# SUPPLIED MATERIAL
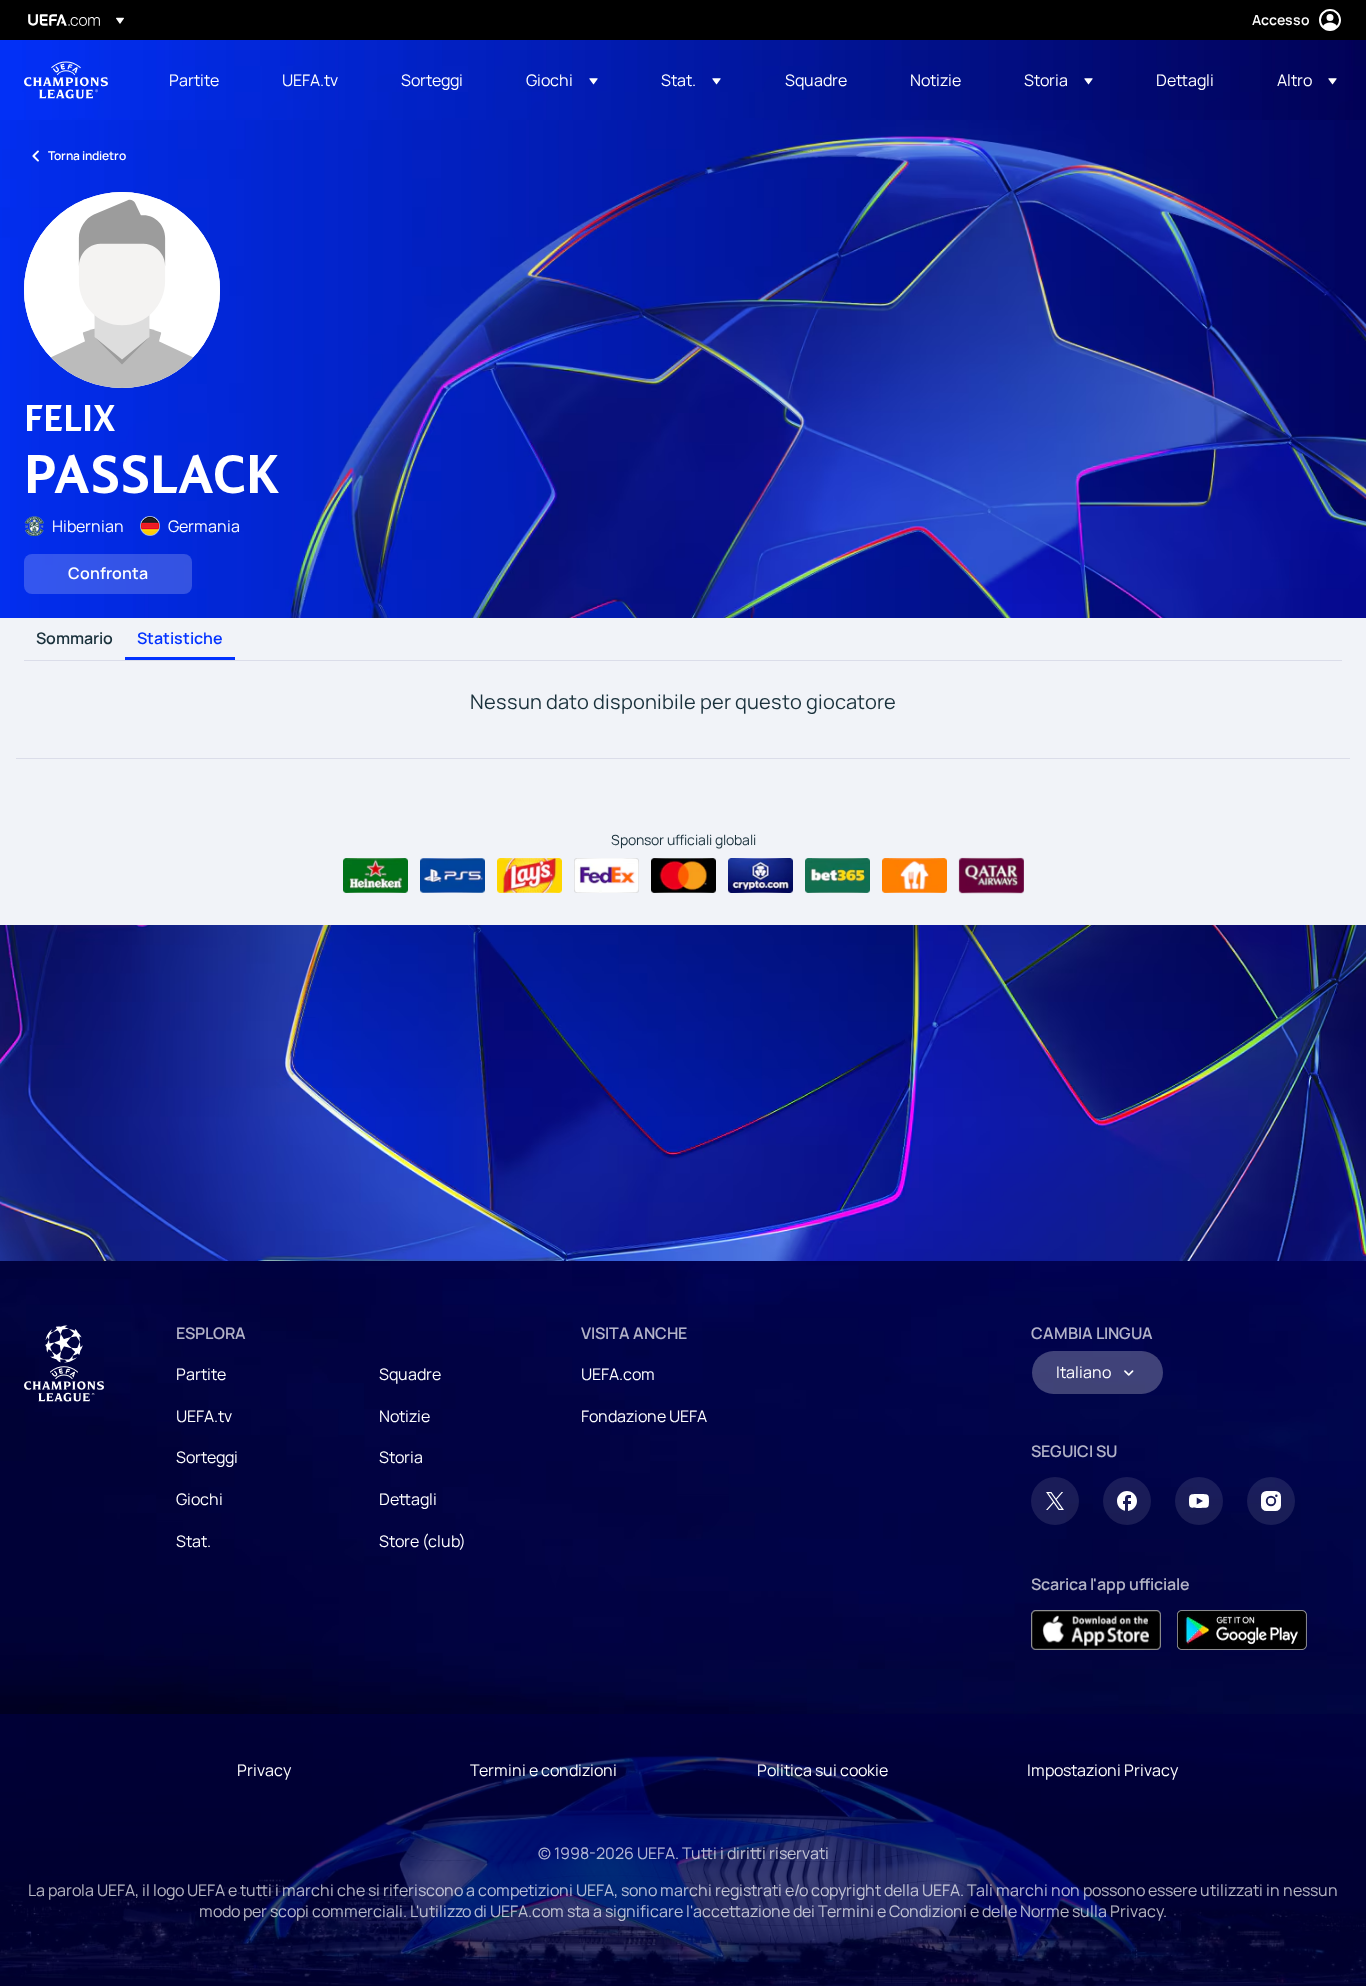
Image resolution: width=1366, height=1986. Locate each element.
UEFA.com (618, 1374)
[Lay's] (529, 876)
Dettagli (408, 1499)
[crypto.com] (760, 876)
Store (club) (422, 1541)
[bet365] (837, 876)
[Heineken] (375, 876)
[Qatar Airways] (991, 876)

# PROBLEM DESCRIPTION
Restate the final lines of the listing above word for word, beginning at the line that contains "Dettagli (408, 1499)".

# EXERCISE RESULT
Dettagli (408, 1499)
[crypto.com] (760, 876)
Store (club) (422, 1541)
[bet365] (837, 876)
[Heineken] (375, 876)
[Qatar Airways] (991, 876)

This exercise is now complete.